Бог ведь не может извлечь страх из сердец людей.
Поразительно, весна только началась, а я уже слышу звуки мелодичного пения птиц. Они старательно шепчут земле дивные сказки, убаюкивая ее, как маленьго плачущего ребенка. Поют, восхваляя великую любовь, ее боль и страдания. Тем самым, они делают ее вечной.
Волей-неволей, я поднимаю свое лицо к небу, закрывая глаза и надеясь на нечто призрачное и абстрактное. Чувствую, как мелкие капельки падают и стекают по щекам, по шее. Это не просто дождь.
Это слезы неба.
Небо пытается смыть смесь грязи, крови и остатков распутного снега с ее лица, розгарячить ее охлажденно-горячее сердце, излечить эту гнусную боль изнутри.

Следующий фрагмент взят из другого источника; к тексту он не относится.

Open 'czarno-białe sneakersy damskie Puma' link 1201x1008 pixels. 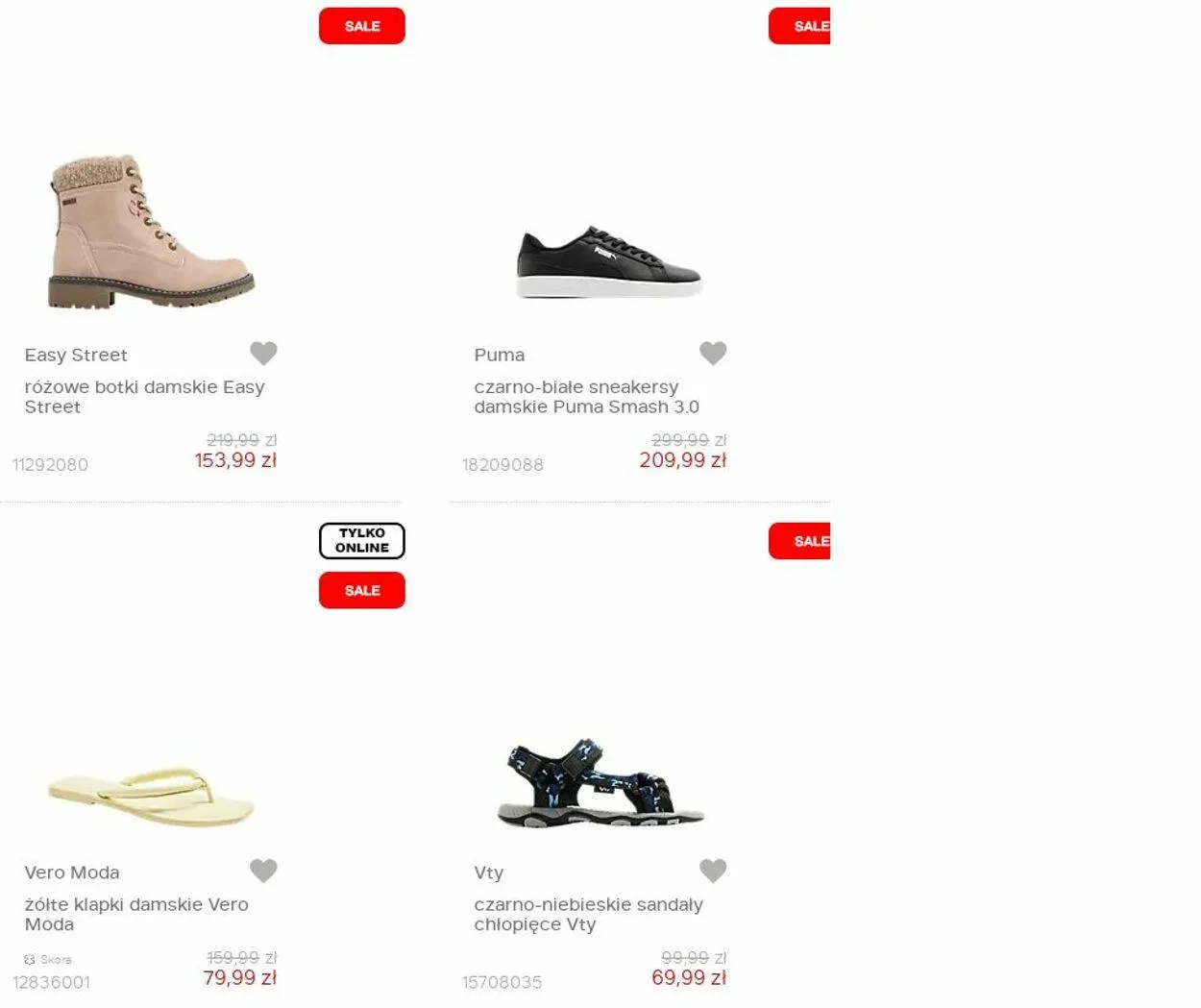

Я прибавила ходу. Естественно, все принялись провожать меня удивленно-непонимающими взглядами. До чего же противно...
Уже мокрая одежда мерзко прилипала к горячему, как сердце земли, телу, волосы хлестали меня по плечам, оставляли мокрые дорожки на раскрасневшихся от бега щеках.
Мысленно, я уже давно была дома. Пила обжигающий меня изнутри чай, спрятавшись в теплое и мягкое одеяло, выслушивая вечно недовольное бормотание Томоэ.
При упоминании о этом белоснежном, как белизна псевдо-непорочного снега, и слегка нагловатом лисе у меня больно кольнуло где-то в районе сердца.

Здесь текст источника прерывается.